Game Ramblings #130 – Ys IX: Monstrum Nox

More Info from NIS America

  • Genre: Action RPG
  • Platform: PS4
  • Also Available On: PC, Switch summer 2021 as of this post

The last time I visited the Ys series, I found an action RPG with a lot to like. Fast fluid combat was really the leading winner, but the rest of the game did its job well enough to keep me engaged. Ys IX is much the same. There’s some new wrinkles as to how the game’s world unfolds, but the combat is still as fast and fun as ever.

After my shelving of Assassin’s Creed Valhalla, I really needed something fast. Ys IX is definitely fast. If there’s any description I could give to someone that doesn’t know the series, it’s that it feels like the Sonic of RPGs. Movement is fast, combat is fast, things die fast, reactions happen fast. This game grabs you by the arm, drags you along, and doesn’t let up until you’re done. It was exactly what I needed.

Combat is largely the same as in past games, but it works so well. Your core moves are some direct melee attacks and AoE skills bound to face buttons. You’ve got parry and dodge on your shoulders. Timing either of those to an enemy attack gives you benefits (crit, regen, etc) that make it absolutely worth getting it right. For the most part that’s about it. Some enemies have weaknesses to specific weapons, but you can get by without really taking advantage of that.

It sounds pretty simple at face value, and to some extent it is. However, it’s largely necessary. Because of the speed of the action, that’s about as much as you can really balance at one time. You don’t really have the luxury of down time to plan out your moves or try to do anything complex. You’re watching for enemy tells so you can hit your defensive moves then hitting as many attacks as you can between that. On the attack side you’re going back and forth between skills that use resources and basic attacks that generate resources. That back and forth becomes your main combat rhythm, and timing your skill dumps with the enemy being stunned is the min/max setup that I really went after.

The rest of the game is pretty standard fare. Like Ys VII, the story isn’t the best ever but gets the job done. What ends up really being the thing to push you forward are all of the little gearing systems around. You can get through the game with just the base equipment, but there’s also a ton of potential in using the gear vendors to upgrade or craft new things. That leads you into wanting to open new areas for new crafting items, which leads you into exploring the map, which leads you into getting a bunch of cool loot. It’s a really tight loop, but there’s enough there to really push you to hit everything, rather than skipping content.

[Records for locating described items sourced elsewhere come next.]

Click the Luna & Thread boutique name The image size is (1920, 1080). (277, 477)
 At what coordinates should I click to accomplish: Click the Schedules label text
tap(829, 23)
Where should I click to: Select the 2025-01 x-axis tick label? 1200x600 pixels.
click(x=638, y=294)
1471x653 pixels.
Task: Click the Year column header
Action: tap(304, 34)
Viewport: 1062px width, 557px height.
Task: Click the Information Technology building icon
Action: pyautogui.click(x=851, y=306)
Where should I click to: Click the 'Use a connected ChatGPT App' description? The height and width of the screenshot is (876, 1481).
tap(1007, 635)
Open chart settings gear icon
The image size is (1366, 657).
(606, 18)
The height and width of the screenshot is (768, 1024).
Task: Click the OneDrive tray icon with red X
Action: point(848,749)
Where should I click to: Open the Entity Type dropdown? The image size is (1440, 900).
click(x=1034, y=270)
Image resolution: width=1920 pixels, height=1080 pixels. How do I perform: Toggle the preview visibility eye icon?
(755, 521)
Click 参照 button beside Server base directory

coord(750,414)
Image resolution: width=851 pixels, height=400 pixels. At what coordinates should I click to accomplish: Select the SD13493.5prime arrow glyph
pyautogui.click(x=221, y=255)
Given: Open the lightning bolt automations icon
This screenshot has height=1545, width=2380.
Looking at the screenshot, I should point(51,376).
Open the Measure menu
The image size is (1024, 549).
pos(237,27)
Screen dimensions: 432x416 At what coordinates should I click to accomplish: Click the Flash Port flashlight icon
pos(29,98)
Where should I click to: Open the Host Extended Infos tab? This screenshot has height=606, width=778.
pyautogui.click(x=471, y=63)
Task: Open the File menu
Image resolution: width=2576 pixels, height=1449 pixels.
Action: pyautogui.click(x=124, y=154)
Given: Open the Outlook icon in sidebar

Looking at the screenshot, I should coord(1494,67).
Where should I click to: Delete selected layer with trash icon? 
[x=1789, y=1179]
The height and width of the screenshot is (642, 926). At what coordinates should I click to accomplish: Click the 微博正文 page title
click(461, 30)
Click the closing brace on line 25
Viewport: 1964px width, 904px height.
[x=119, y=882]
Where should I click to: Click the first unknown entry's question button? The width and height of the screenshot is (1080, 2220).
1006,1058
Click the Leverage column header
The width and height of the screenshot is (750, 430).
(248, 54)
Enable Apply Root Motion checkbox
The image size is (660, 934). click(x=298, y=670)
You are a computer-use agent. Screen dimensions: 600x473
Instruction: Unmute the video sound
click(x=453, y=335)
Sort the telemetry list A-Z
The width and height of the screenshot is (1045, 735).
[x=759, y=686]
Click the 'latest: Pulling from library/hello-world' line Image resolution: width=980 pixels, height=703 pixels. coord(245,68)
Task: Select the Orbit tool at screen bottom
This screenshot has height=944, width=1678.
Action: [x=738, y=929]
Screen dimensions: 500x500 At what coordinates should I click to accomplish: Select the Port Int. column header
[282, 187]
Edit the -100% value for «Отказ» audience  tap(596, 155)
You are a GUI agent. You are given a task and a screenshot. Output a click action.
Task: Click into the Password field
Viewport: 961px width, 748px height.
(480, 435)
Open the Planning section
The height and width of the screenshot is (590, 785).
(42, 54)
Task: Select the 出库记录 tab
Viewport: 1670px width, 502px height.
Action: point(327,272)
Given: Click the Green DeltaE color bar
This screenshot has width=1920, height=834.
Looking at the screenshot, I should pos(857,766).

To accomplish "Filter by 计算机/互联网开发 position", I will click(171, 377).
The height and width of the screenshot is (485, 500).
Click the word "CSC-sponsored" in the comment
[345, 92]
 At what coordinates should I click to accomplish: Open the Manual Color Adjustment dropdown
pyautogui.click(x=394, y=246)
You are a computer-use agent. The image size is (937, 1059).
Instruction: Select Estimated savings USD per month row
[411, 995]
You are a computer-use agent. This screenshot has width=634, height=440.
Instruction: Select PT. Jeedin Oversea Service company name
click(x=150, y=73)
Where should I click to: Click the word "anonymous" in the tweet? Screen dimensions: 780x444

The gating of all of that is probably the most interesting mechanic. The world of Ys IX is basically gated behind barriers that can only be unlocked by battling monsters in-town or doing side quests. Getting to certain thresholds open up portals to the Grimwald Nox. Fights within this aren’t just your normal party – it’s every single character you have available, backed by additional support characters that you unlock along the way. These fights are absolute hilarious chaos, which is fun on its own. However, the fact that you can use characters unlocked via side quests gives you an additional reason to push for completion in a way that’s not grindy, but instead still a lot of fun.

Ys IX is a lot like the Tales of series for me. They aren’t the best games ever. They definitely have some rough edges. However, they are always fun. It’s the type of game that I know I can fall into if I’m looking to get past a game that bored me, and this was absolutely the case here. This was another entry with exciting, fast combat backed by enough of a story and good world systems to push me to easy completion, and with a much higher percentage of content finished than I typically would try to get through. It also got me past a wall of some amount of boredom that I got stuck in playing Sackboy and Valhalla. In that way it was the perfect refresher for me, but still one that I think I’d recommend at face value.